# Page text
The last outbreak of smallpox (variola) in Europe, the virus that has killed more people than any other disease, occurred in Yugoslavia in 1972; it was controlled fairly quickly, but there were 175 confirmed cases and thirty-five deaths. The Introduction to this study of that epidemic contains a concise account of the history of smallpox and of efforts to counter it, including a harrowing description of the increasingly ghastly stages of the progression of the disease. It also provides a brief history of efforts to control smallpox in Serbia and the Kingdom of Yugoslavia. Already in the 1830s, Serbia had rules governing quarantine and mandatory vaccinations, and the last case in Yugoslavia before the 1972 outbreak was in 1930.
The resulting lack of experience with smallpox was one reason why the initial cases were not immediately recognized as such, since in its early stages smallpox symptoms are not easily distinguished from those of other viral infections. The second chapter presents a chronology of the spread of the disease from Kosovo, where its first victims lived, to hospitals in Belgrade, where the disease was finally recognized and pre-established protocols for quarantine, treatment, and vaccination were immediately activated. Yugoslavia was prepared for smallpox. Connections with the Non-Aligned countries let Yugoslav doctors train with smallpox experts in India, Indonesia, Nigeria, and Brazil. Immunizations against smallpox were mandatory for most Yugoslavs, especially for medical personnel and for travelers to countries where smallpox was endemic.

# Data segment

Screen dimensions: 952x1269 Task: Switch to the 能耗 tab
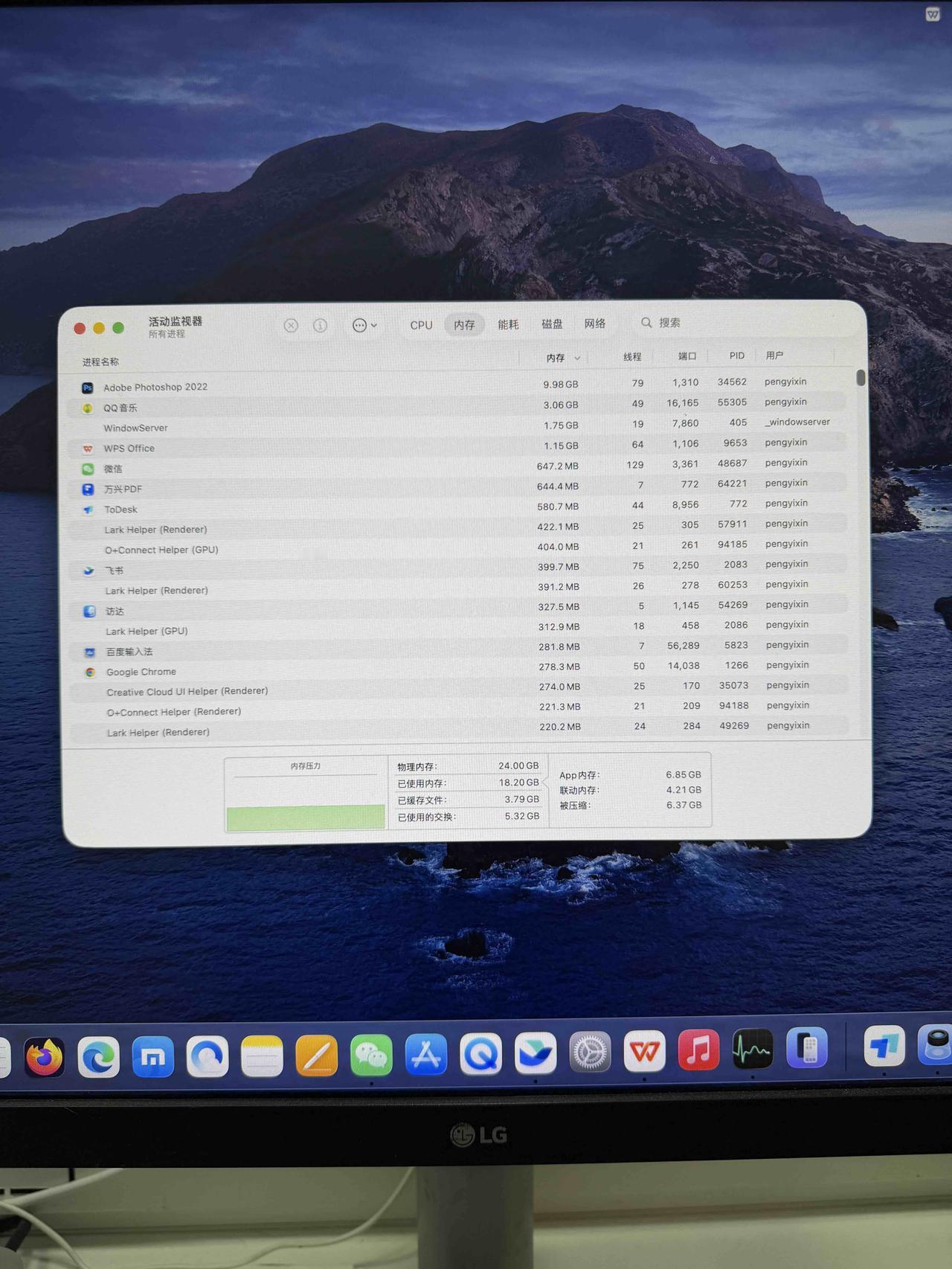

# Requirement 1
Quote the passage on the 1972 smallpox outbreak in Yugoslavia from "The resulting lack" up to and including "smallpox was endemic.".
# Requirement 2
Continue the account of the 1972 smallpox outbreak in Yugoslavia from the point where it stops.

# Expected answer 1
The resulting lack of experience with smallpox was one reason why the initial cases were not immediately recognized as such, since in its early stages smallpox symptoms are not easily distinguished from those of other viral infections. The second chapter presents a chronology of the spread of the disease from Kosovo, where its first victims lived, to hospitals in Belgrade, where the disease was finally recognized and pre-established protocols for quarantine, treatment, and vaccination were immediately activated. Yugoslavia was prepared for smallpox. Connections with the Non-Aligned countries let Yugoslav doctors train with smallpox experts in India, Indonesia, Nigeria, and Brazil. Immunizations against smallpox were mandatory for most Yugoslavs, especially for medical personnel and for travelers to countries where smallpox was endemic.

# Expected answer 2
In practice, however, these plans to treat a smallpox outbreak in Yugoslavia immediately showed flaws and required adjustment. In a chapter on “the State,” Radina Vučetić analyzes the reactions of political figures to the outbreak (which did not include President Josip Broz Tito, who stayed on the island of Brioni and never addressed the situation). Not surprisingly, their first impulse was to find scapegoats, and since the first cases were among Albanian Muslims who had been on the Haj, the usual “nesting Orientalist” stereotypes came into play, even though the Islamic Community of Yugoslavia required that Muslims undertaking the Haj be vaccinated.
Yet the politicians quickly followed the advice of the medical experts, as recounted in a chapter on “Expertise.” National and international agencies were notified and established protocols were followed, leading to massive international provision of medical expertise and equipment, and of vaccines, mainly from China, the US, the USSR, and Switzerland. The resulting vaccination campaign, recounted in a chapter on “Vaccination,” succeeded in vaccinating eighteen million of the population of 20 million. As a result, the Yugoslav handling of the 1972 smallpox outbreak is literally a textbook example of a successful reaction to a deadly contagious disease.
Vučetić's social history of these processes, however, and her penultimate chapter on “Life in the Time of Smallpox,” show how fear, greed, and other emotions led to efforts to avoid vaccination, or, alternatively, to be first to get it. Anti-vaxxers of 2020–21 and promoters of fake Covid remedies had their nearly exact counterparts in 1972 and earlier. The governments of the Yugoslav republics were no more unified in their approach in 1972 than were the states of the European Union in 2020–21. Vučetić notes that the smallpox outbreak revealed the “virus” of separatism in the various republics, with Slovenia and Croatia, which had no cases, trying to monopolize early access to scarce vaccines, and Kosovo, where the outbreak started and where there were most cases, being last in line for them.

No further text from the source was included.